|High resolution screen shots|
| 3:25 pm on Jun 25, 2001 (gmt 0)|
Is there a way to get a high resolution screen shot? I am making a printed booklet with some website screen shots in it. A screen capture is 72dpi but printers require 300dpi. Apart from reducing the size of the image (say in Photoshop) does anyone know of a way to get high res screen shots?
| 3:41 pm on Jun 25, 2001 (gmt 0)|
The best thing for screen shots is to whack it into photoshop change it to 300 dpi and then change the dimensions so that it is the same width approx as the paper you're printing on to.
Or at least its something like that, been a while since i last did it so let me know if it works out ;)
| 4:11 pm on Jun 25, 2001 (gmt 0)|
Thanks Knightly - They tend to go a bit fuzzy when I up-the-resolution in photoshop. If I reduce the dimensions to a quarter the size I can get the higher res but I end up with too small an image. I think the root of the problem is in the fact that computer screens are 72dpi.
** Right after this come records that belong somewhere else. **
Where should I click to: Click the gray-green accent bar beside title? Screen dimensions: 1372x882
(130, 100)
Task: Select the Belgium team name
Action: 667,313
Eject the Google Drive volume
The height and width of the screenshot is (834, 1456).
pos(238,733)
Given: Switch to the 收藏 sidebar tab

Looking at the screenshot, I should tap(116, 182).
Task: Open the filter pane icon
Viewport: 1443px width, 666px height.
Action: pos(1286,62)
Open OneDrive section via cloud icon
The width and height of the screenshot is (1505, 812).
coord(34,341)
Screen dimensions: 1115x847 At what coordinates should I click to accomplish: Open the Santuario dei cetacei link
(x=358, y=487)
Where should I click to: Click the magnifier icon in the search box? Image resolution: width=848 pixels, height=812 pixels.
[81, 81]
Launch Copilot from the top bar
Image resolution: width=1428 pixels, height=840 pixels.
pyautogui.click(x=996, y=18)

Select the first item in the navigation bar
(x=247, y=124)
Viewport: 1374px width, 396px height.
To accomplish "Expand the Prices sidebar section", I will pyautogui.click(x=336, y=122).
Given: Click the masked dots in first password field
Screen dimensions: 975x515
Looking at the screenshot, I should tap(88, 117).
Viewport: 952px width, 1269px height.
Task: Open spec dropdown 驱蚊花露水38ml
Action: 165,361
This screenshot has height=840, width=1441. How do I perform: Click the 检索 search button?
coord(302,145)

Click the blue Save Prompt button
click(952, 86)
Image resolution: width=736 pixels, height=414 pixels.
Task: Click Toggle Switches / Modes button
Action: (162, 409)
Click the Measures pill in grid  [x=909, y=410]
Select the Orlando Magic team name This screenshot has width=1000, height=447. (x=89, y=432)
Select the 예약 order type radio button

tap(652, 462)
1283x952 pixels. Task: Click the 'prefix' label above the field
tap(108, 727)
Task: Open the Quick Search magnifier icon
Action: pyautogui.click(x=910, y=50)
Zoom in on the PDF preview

I wondered about taking a photograph of the screen and scanning it?
What do published magazines do when they print a screen image?
| 6:12 pm on Jun 25, 2001 (gmt 0)|
What do published magazines do when they print a screen image?
If you decide to take a picture, use a slow speed film, ISO 50 or ISO 100 preferably, set-up your tripod and shoot three frames one with a shutter speed of 1/15th sec, one at 1/30th sec speed and 1/60th sec speed.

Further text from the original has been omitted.